This time last year, some storage admins were facing the prospect of an SSD meltdown. Those unlucky enough to be using certain HPE SSDs were informed by the company that, thanks to a peculiarity in the firmware, the affected drives would cease to function once they reached 32,768 hours of operation. That’s three years, 270 days, and eight hours to you and me, after which the drives would experience failure and data loss. And when they said data loss, HPE meant total data loss.
“Neither the SSD nor the data can be recovered,” the company said at the time, adding rather chillingly that “SSDs which were put into service at the same time [in RAID arrays, for example] will likely fail nearly simultaneously.” Ouch.
The good news was the problem was caused by a bug in the SSD firmware. And, by upgrading it to a newer version that fixed the problem, this Sword of Damocles hanging over the disks could be removed. That means that they would go on working after the magic 32,768 hours of operation was exceeded.
Why dig up this story now? Because it shows how critical firmware can be to solid-state storage devices, and how bad firmware can bring devices with solid-state storage to its knees.

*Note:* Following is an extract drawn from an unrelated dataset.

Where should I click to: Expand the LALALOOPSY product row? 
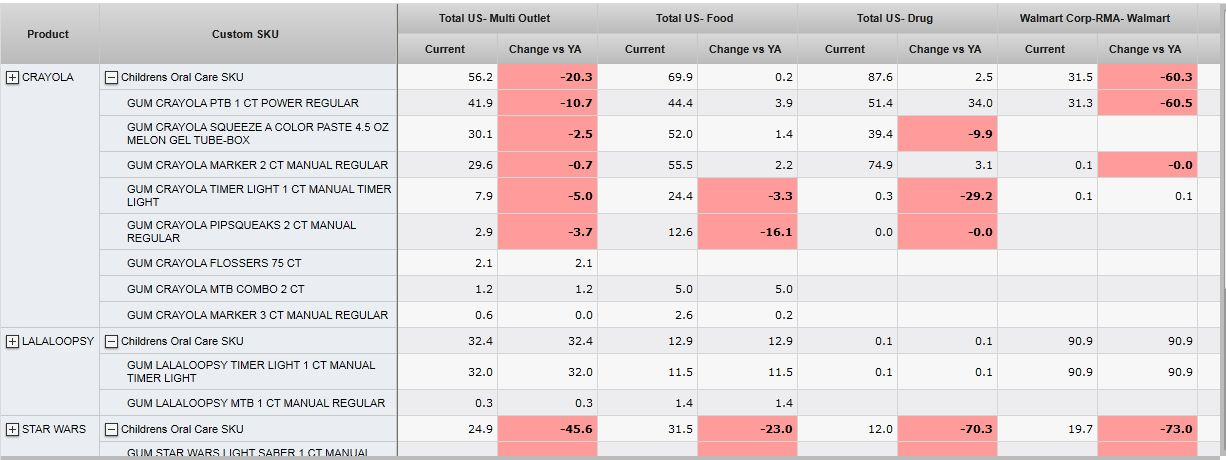coord(12,341)
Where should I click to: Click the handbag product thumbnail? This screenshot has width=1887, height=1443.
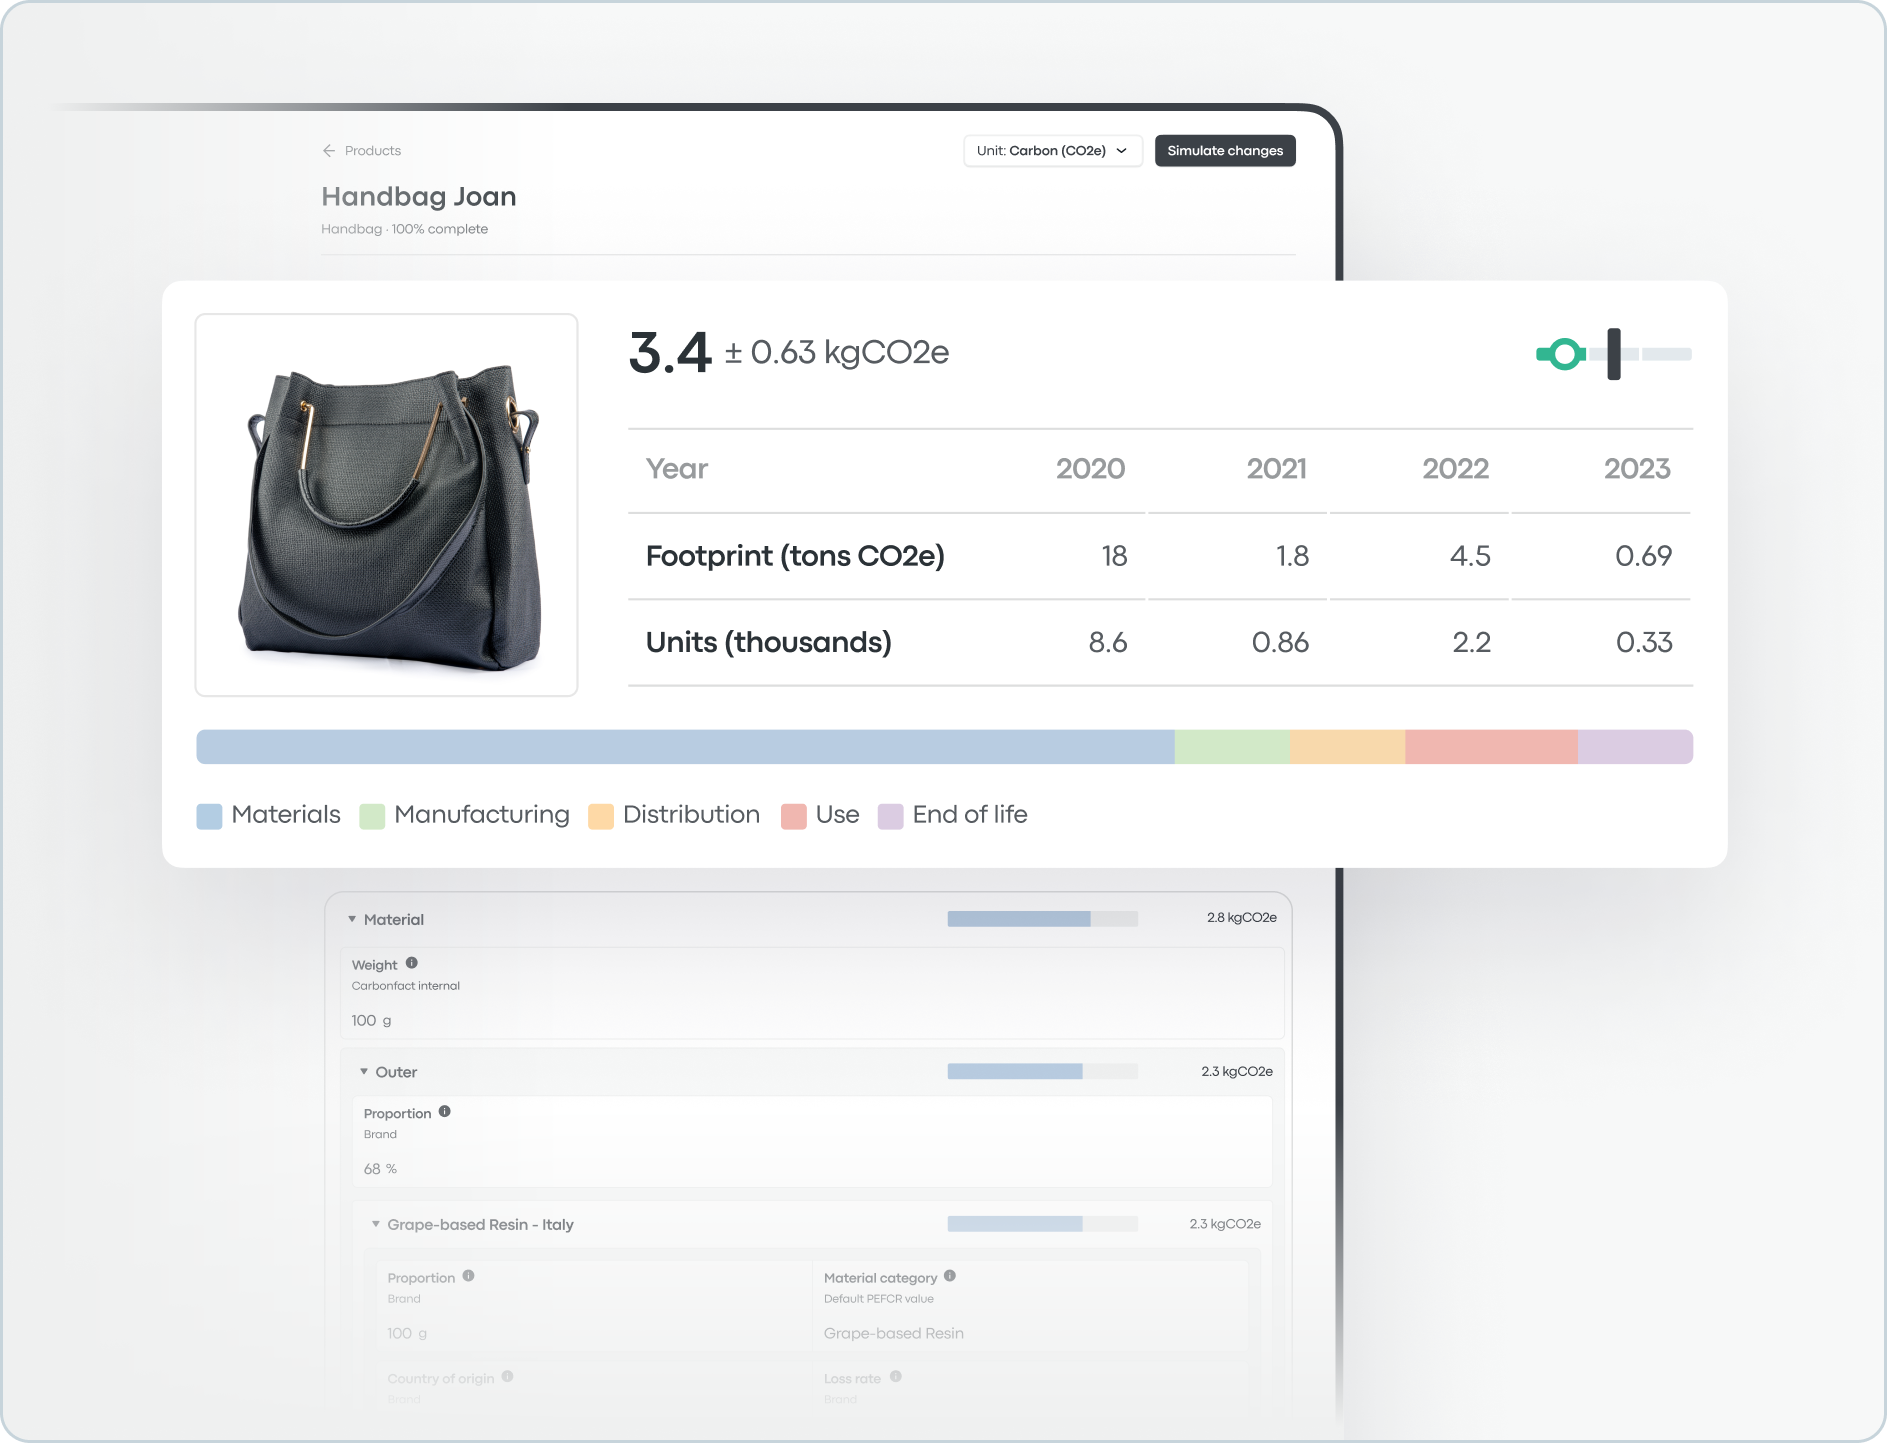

That’s bad news for storage bods that don’t pay attention to messages from their storage vendors, but it’s also very bad news for network admins too. That’s because there’s plenty of networking kit that has solid-state storage built in, so bad firmware has the potential to brick this storage, and bring the networking device, and perhaps the whole network, crashing down. Which is very bad.
It turns out that this risk is not theoretical. Just ask Aruba Networks, which just happens to be a subsidiary of, you guessed it, HPE.
The company’s 6300-series and 6400-series switches incorporate eMMC or SSD storage to hold config files, databases, scripts, and so forth. And as solid-state storage only works for a finite number of write cycles before it wears out, Aruba makes sure that its switches have enough solid-state storage, used in an appropriate manner, so that this storage will last longer than the switches’ lifecycles.
Except that in the case of the two switch product lines above, it won’t. It turns out that the firmware writes to this memory at an “unintended and accelerated pace.” That means that it will burn through the storage’s write cycles in no time and wear it out long before the switch has come to the end of its useful life, to you and me.
The good news for Aruba kit owners is that a new firmware version that fixes this crazy storage-writing behavior has been released, and storage admins are urged to upgrade to version 10.04.3031 to avoid what the company ominously describes as “issues with memory.” That sounds like it means the switch crashing and burning.
After the upgrade, the storage utilization rate will “meet or exceed the deployment lifetime of the switch,” the company says.
The moral of this sorry tale? A network is only as strong as its weakest part, and that may be something rather arcane, like how your networking gear’s firmware manages its solid state memory. Who knew?